As another aside, for I wrote this entry before Obama's Cairo speech yesterday, it'll be intriguing to follow the Jewish press reaction-- in Israel, referred to not as the Jewish state or nation, but "homeland," and among the "Palestinian resistance." Obama's obviously far beyond playing it safe pre-election to our homeland's Christian crowd. While his speech understandably omitted the fact his Muslim father later became an atheist and that his mother disdained religion, the talk does show Obama's swerve away from the pro-Israel policies that have dominated the past sixty years in Washington. Well, the voters asked for change, and this is one crucial move away from the status quo and what's been labelled the "Jewish lobby."

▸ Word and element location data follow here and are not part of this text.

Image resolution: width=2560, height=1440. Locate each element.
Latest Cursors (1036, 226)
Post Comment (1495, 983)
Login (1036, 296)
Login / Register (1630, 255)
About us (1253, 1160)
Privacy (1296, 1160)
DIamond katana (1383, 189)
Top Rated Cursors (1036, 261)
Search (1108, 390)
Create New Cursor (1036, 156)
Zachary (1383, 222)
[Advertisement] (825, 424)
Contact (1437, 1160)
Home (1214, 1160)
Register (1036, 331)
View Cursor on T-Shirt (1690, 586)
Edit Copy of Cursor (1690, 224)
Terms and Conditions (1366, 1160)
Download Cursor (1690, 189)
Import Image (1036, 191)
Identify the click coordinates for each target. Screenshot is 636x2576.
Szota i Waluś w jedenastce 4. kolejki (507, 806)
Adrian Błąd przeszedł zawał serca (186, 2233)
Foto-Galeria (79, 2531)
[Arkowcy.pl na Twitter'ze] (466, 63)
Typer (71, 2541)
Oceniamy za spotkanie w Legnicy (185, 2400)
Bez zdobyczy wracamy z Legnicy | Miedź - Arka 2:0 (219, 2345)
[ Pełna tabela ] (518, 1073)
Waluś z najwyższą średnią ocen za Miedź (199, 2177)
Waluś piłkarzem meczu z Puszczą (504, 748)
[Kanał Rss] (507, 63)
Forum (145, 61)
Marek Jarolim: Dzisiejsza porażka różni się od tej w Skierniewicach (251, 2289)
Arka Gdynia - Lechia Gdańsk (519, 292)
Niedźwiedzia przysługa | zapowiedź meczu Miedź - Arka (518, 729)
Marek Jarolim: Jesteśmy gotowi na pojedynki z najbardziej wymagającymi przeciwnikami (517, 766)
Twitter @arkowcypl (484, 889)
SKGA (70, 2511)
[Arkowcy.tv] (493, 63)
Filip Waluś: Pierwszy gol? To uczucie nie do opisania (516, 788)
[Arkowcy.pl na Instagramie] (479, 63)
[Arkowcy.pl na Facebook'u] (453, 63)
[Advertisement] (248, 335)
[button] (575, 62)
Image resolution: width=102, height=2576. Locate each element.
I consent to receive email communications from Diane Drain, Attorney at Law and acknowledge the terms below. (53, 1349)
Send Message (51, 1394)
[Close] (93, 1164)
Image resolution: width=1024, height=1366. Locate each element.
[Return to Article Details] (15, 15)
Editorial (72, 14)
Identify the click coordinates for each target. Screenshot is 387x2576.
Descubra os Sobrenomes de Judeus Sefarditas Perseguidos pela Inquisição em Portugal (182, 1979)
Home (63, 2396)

While nearly all American Jews idolize Obama, I wonder if this speech will inspire anguish among those whom, like Sneh, have to live in Zion. As a former defense minister, he demographically and militarily fears for Israel's future. Will those in Israel-- Arab, Christian, Jews of all sorts-- benefit from our president's appeal to live and let live? Obama did chide the Arab world for its Holocaust denial, and he did include the nod to the suffering that preceded, accompanied, and follows the establishment of Israel. For such a ecumenical view, Leonard Fein and The Forward's editorial writers I figure will be ecstatic over the president's message for compromise and tolerance; Rabbi Greenberg may balance support of these values with caution, I predict, in his nuanced, eloquent fashion.
So, a typically Jewish conclusion in which nothing's concluded. Four opinions not to mention two cheesecake recipes (or Obama's speech, which I did mention and which cites Torah as the way of peace) as relevant reminders of how open-ended can and must be the application of Jewish reminders of our human obligation to help those weaker than ourselves. Hebrew covenants confront us, Forward readers, and Obama's audience. They command us just as three thousand years ago these rules did a nation also threatened by jealous rivals and intolerant sectarians.
Still, the human frailties cause if not the Creator than His chosen people to rally around the need for food to accompany any festival. They volunteered, if under mythical duress of geological upheaval, for the duty of upholding the Law, so it's only right they earn some of the perks, like getting to choose the menu each special meal each special season. It's telling that despite the manifold woes of the Hebrews then and now, they speak of so rich a harvest that the remainders can be left on the ground. For the poor, who as Jesus reminded us will always be with us, picking up the scraps, waiting to be comforted, begging for a denarius with Caesar's image upon it or a humbler offering of a widow's mite.
Photo: Blintzes do remind me of rolled-up Torah scrolls. "Brief entry on Shavuot." Sweets are eaten to commemorate the entrance into the "land of milk and honey." Two challahs instead of one, as well.